Questions regarding the experimental data of the paper

Could you explain how you concluded that the difference between the similarity score of AI-generated images with text and that of real images with text would increase when mixing AI-generated and real images for retrieval? I have obtained consistent results when calculating the similarity between AI-generated images and text, and between real images and text separately, compared to when mixing AI-generated and real images for the calculation.

Please refer to our paper, we said "as the mixing ratio of AI-generated images in training data increases", rather than just mixing.

Please refer to our paper, we said "as the mixing ratio of AI-generated images in training data increases", rather than just mixing.

Thank you for your response! In Section 2.2.1, the statement "considering the excellent zero-shot text-image retrieval performance of the three models, we use these models directly for retrieval in zero-shot setting"—can I understand this as meaning that you directly used the pre-trained large models to perform retrieval on datasets containing only generated images and only real images, without any training or fine-tuning? In Table 2, we can see that the N@ for generated and real images are actually close (taking FLAVA as an example). In Section 3.2, you mentioned, "For the models that have been pre-trained on massive real text-image pairs and show excellent zero-shot performance in text-image retrieval, we directly use these pre-trained models to perform retrieval on the test datasets." Does this refer to using FLAVA for retrieval on a mixed dataset of AI-generated images and real images as the retrieval corpus? It seems that these mixed images were not used as training samples, correct?

I noticed that in Table 4, when performing retrieval on the mixed dataset of real and AI-generated images, the N@ gap between the generated and real images becomes quite large, which is different from the results seen when performing retrieval on them separately in Table 2. This brings me to a question: how was this mixed N@ obtained? When I used your code to perform retrieval on real and generated images separately/mixed, I found that their similarities (the dot product of text and image encodings) were the same. In your code, are the ndcg@1 and ndcg_g@1 metrics referring to the results in Table 2 or Table 4?

I’m looking forward to your response, as it’s very important to me.

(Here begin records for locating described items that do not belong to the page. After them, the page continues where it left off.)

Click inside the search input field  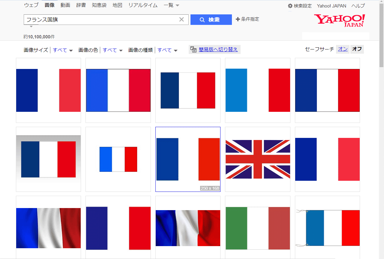pyautogui.click(x=105, y=19)
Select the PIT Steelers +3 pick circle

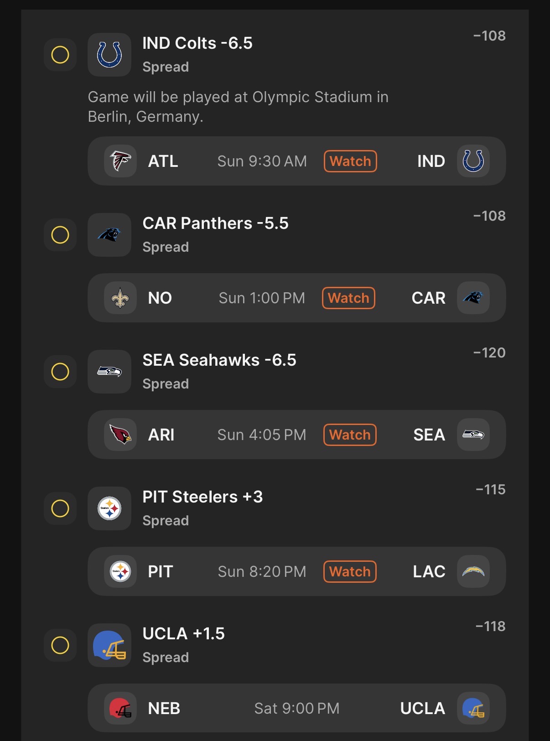(60, 508)
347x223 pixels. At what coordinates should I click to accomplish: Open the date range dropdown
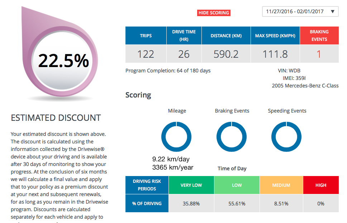click(300, 11)
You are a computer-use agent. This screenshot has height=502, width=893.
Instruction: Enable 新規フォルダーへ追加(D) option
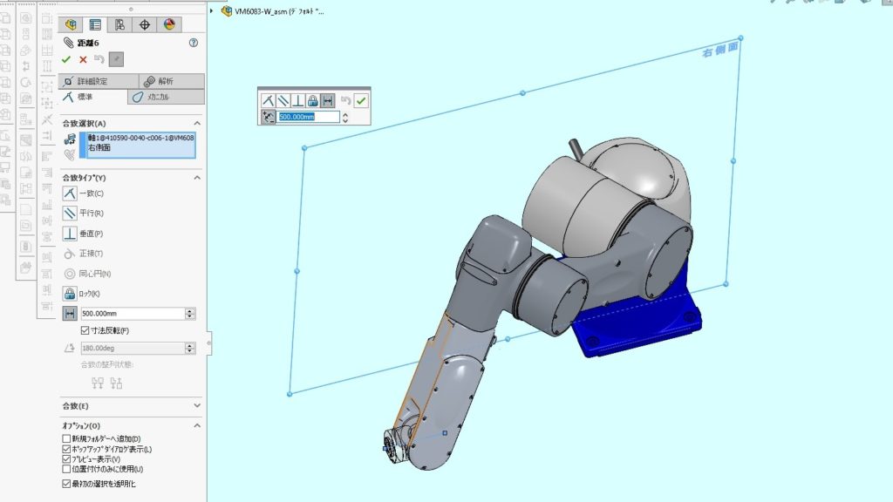[x=66, y=438]
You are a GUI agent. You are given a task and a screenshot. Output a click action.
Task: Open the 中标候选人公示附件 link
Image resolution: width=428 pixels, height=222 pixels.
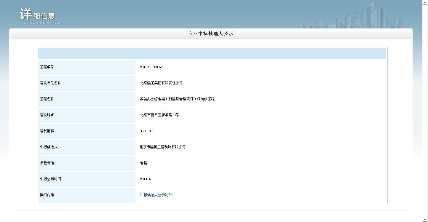tap(156, 195)
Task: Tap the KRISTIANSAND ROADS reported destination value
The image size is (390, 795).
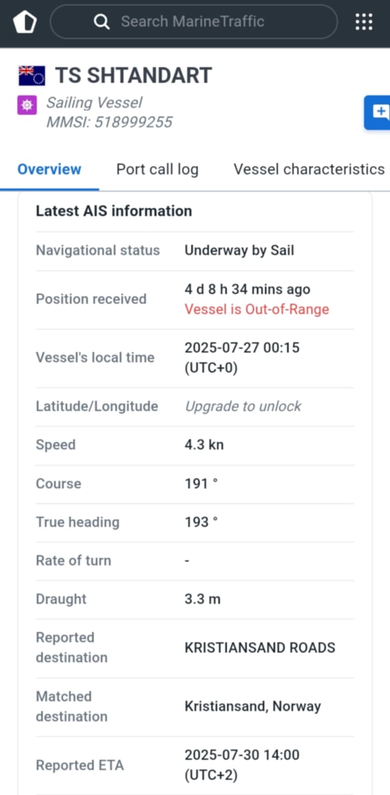Action: 259,648
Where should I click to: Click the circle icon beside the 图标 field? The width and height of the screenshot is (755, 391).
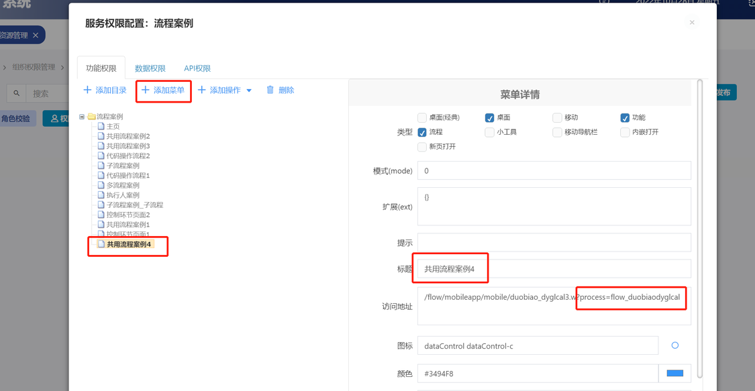tap(674, 345)
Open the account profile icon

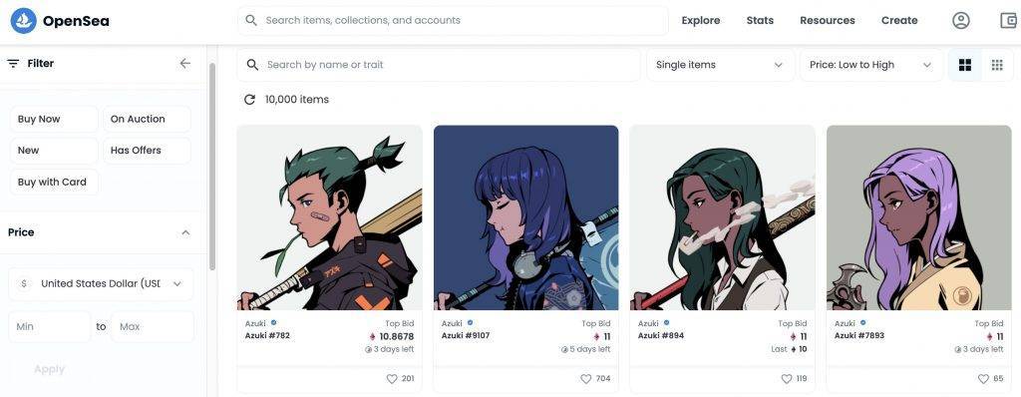961,20
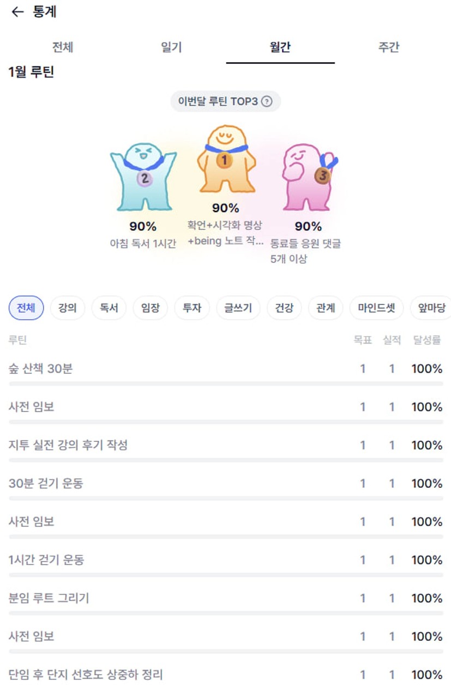Choose the 투자 category chip

click(192, 308)
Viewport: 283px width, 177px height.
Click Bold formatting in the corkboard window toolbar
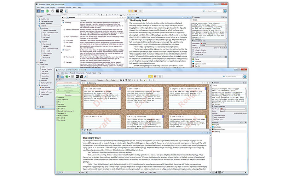(x=122, y=80)
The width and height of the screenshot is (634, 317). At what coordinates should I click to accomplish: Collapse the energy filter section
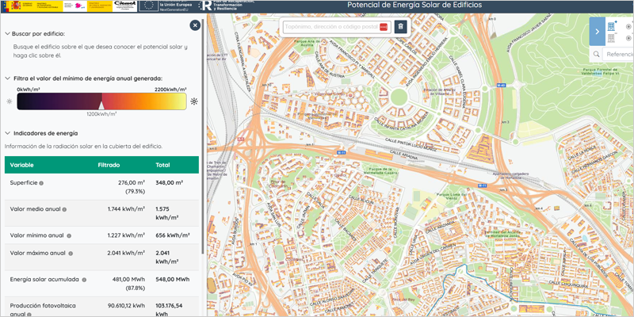pos(7,78)
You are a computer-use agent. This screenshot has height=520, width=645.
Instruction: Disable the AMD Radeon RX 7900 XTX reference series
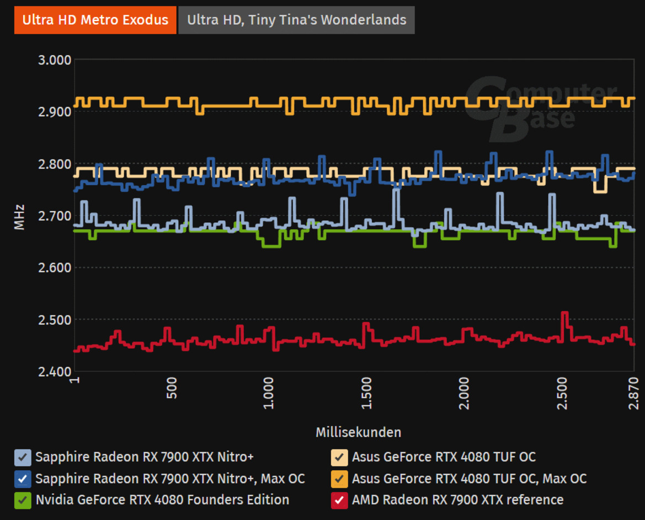pyautogui.click(x=339, y=500)
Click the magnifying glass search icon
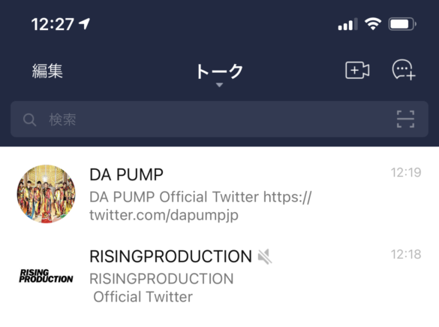The width and height of the screenshot is (439, 327). 30,120
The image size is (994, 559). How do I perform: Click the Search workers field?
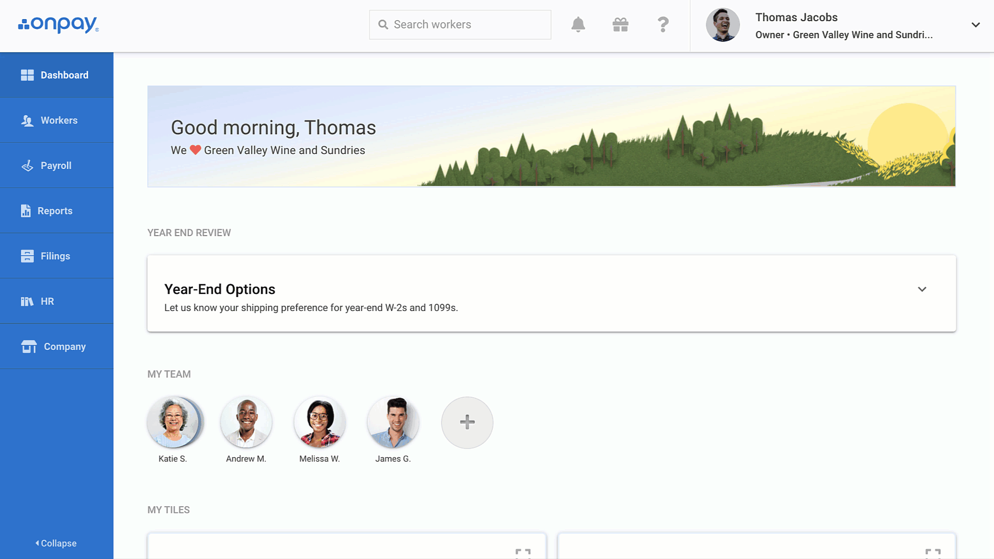pyautogui.click(x=460, y=25)
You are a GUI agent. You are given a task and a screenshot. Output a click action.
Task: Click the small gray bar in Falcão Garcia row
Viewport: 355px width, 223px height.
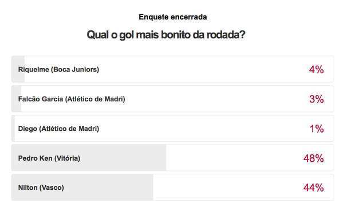coord(16,99)
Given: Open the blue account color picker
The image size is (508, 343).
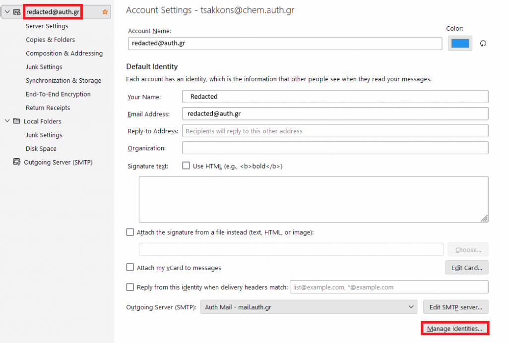Looking at the screenshot, I should pyautogui.click(x=460, y=44).
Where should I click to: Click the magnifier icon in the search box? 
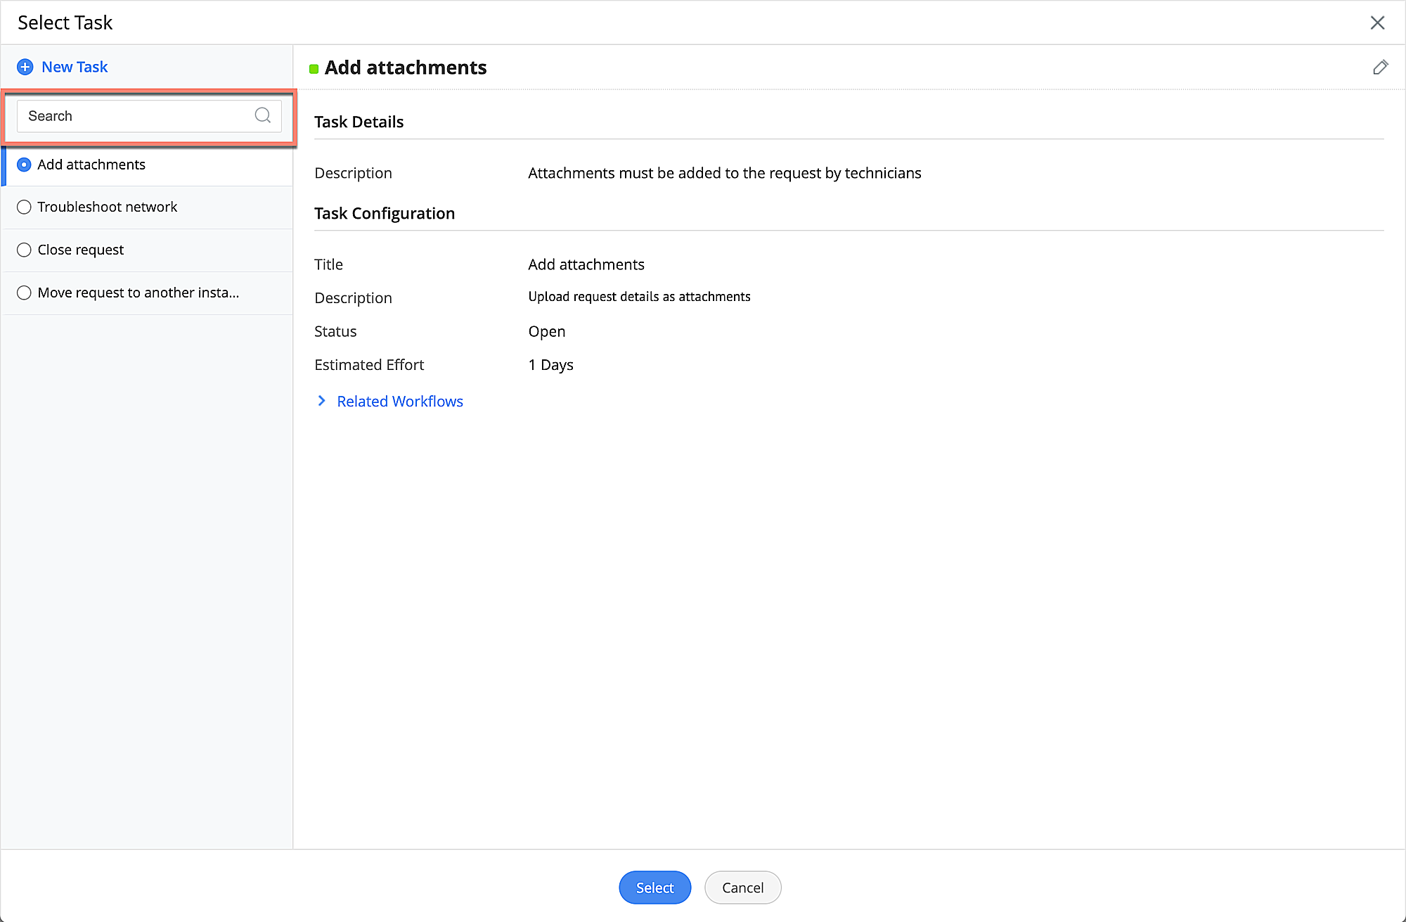point(262,115)
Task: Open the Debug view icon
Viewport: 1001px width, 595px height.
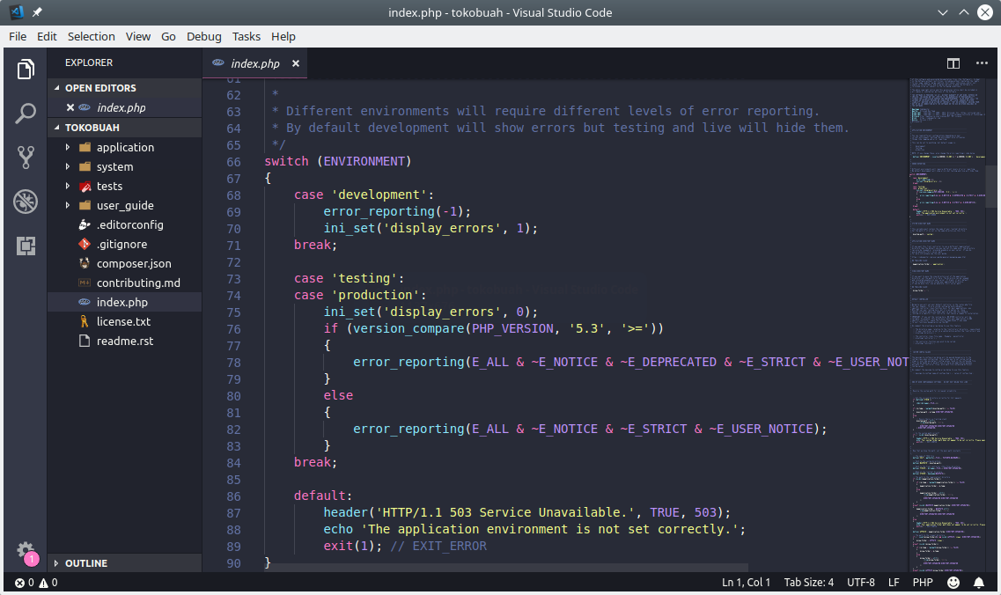Action: [26, 202]
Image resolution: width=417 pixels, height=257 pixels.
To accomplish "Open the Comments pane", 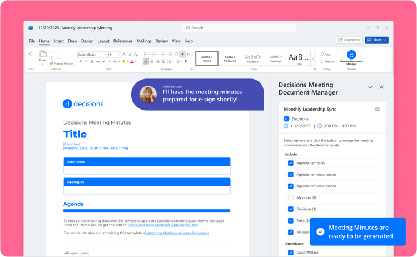I will [x=349, y=40].
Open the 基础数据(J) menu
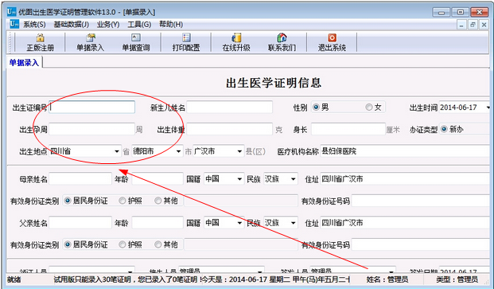 pyautogui.click(x=72, y=25)
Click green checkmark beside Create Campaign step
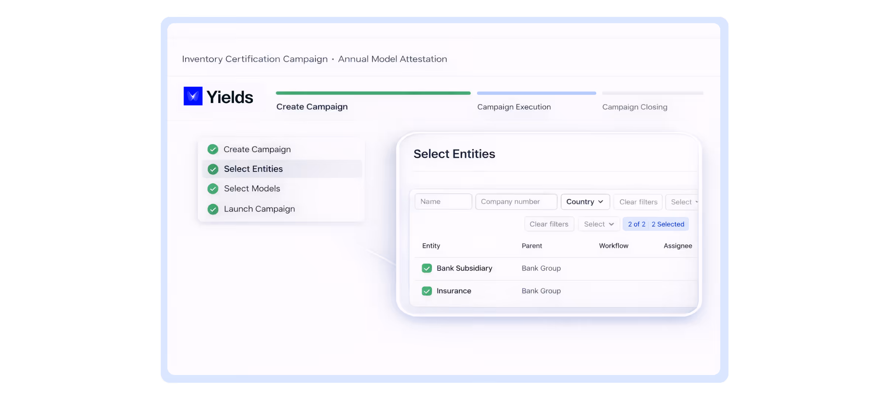This screenshot has height=406, width=886. point(213,149)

Thank you!

Please refer to our paper, we said "as the mixing ratio of AI-generated images in training data increases", rather than just mixing.

Thank you for your response! In Section 2.2.1, the statement "considering the excellent zero-shot text-image retrieval performance of the three models, we use these models directly for retrieval in zero-shot setting"—can I understand this as meaning that you directly used the pre-trained large models to perform retrieval on datasets containing only generated images and only real images, without any training or fine-tuning? In Table 2, we can see that the N@ for generated and real images are actually close (taking FLAVA as an example). In Section 3.2, you mentioned, "For the models that have been pre-trained on massive real text-image pairs and show excellent zero-shot performance in text-image retrieval, we directly use these pre-trained models to perform retrieval on the test datasets." Does this refer to using FLAVA for retrieval on a mixed dataset of AI-generated images and real images as the retrieval corpus? It seems that these mixed images were not used as training samples, correct?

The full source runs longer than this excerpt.